Great and Holy Lent is marked by certain practices that are intended to increase awareness in us of a world absent of Christ. The dark season that precedes Pascha can be compared to a time of winter, silent and frozen in the grips of death. We are asked to somehow recall a time in creation history when salvation had not yet come, and live as though it hasn’t, even though it has. One of the most challenging and beautiful questions I was asked this year was why doesn’t the Church celebrate normal, Eucharistic liturgies on weekdays of Lent (with the general exception of the Feast of Annunciation)? My usual answer involved explaining the Church’s discipline of suspending weekday Eucharistic consecrations as we anticipate the Paschal celebration, and the Church’s mercy in providing for us Lenten Eucharistic nourishment in the Liturgy of the Pre-Sanctified Gifts. This year I was given an even deeper understanding of this discipline, seeing it in the light of darkness, the darkness of the world prior to the coming of Christ and the darkness of the world which has yet to receive Christ. How do we who have received Christ live again as if we haven’t? Obviously this could never be a literal condition but it can be a beneficial challenge in preparation, appreciation and celebration of our Lord’s Pascha and His victory over darkness and death.

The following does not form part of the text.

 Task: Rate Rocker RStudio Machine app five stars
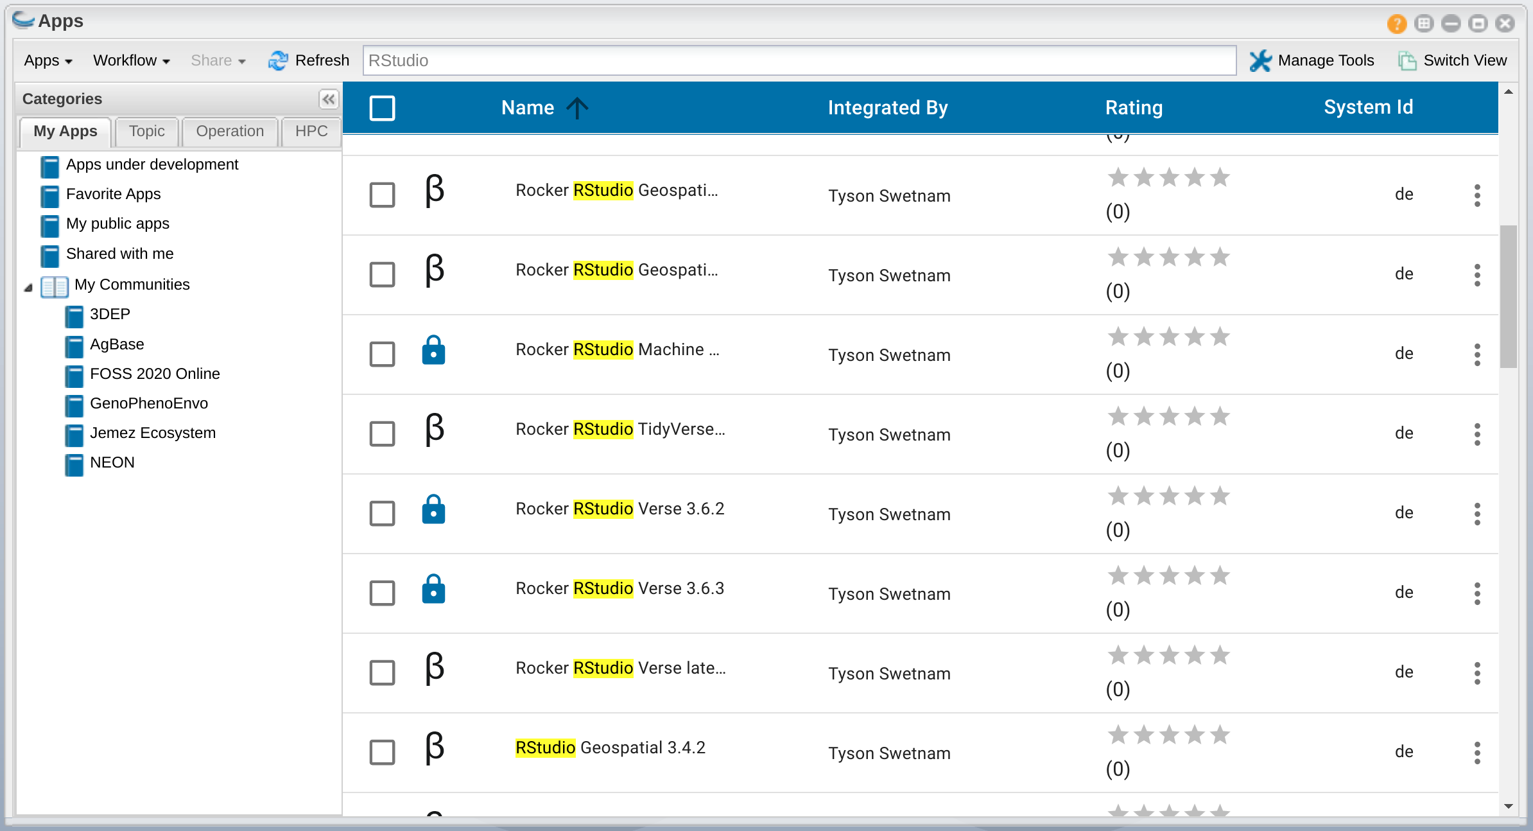(x=1220, y=337)
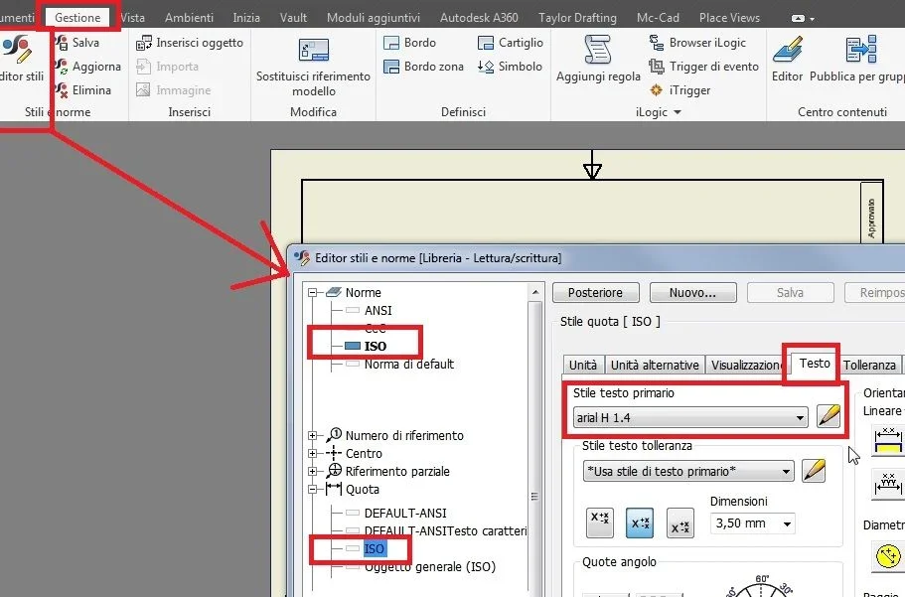
Task: Select the first tolerance alignment toggle
Action: [600, 523]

In life there may be times when it seems that God is absent, be it because of sin or the direction our life takes because of illness or death, loss of relationships or employment, uncertainty of future or maybe even persecution for our faith. Thankfully we have been given all we need to prepare for any and all eventualities, for Christ is risen! Yet, our Lord’s Resurrection and “trampling” of death, while freeing us from captivity to the Devil, did not abolish temptation or the consequences of sin from the fallen world. Inevitably there will be spiritual darkness and winter in each of our lives, but like the season that follows winter’s death so too is new life to follow our faithful struggles with life’s trials and temptations. And like the crocus, daffodil and tulip, and every springtime bud from every tree, we learn to appreciate winter’s darkness as a necessary preparation to the bearing of pleasing and resplendent fruit worthy of our hopeful inheritance of the kingdom of heaven.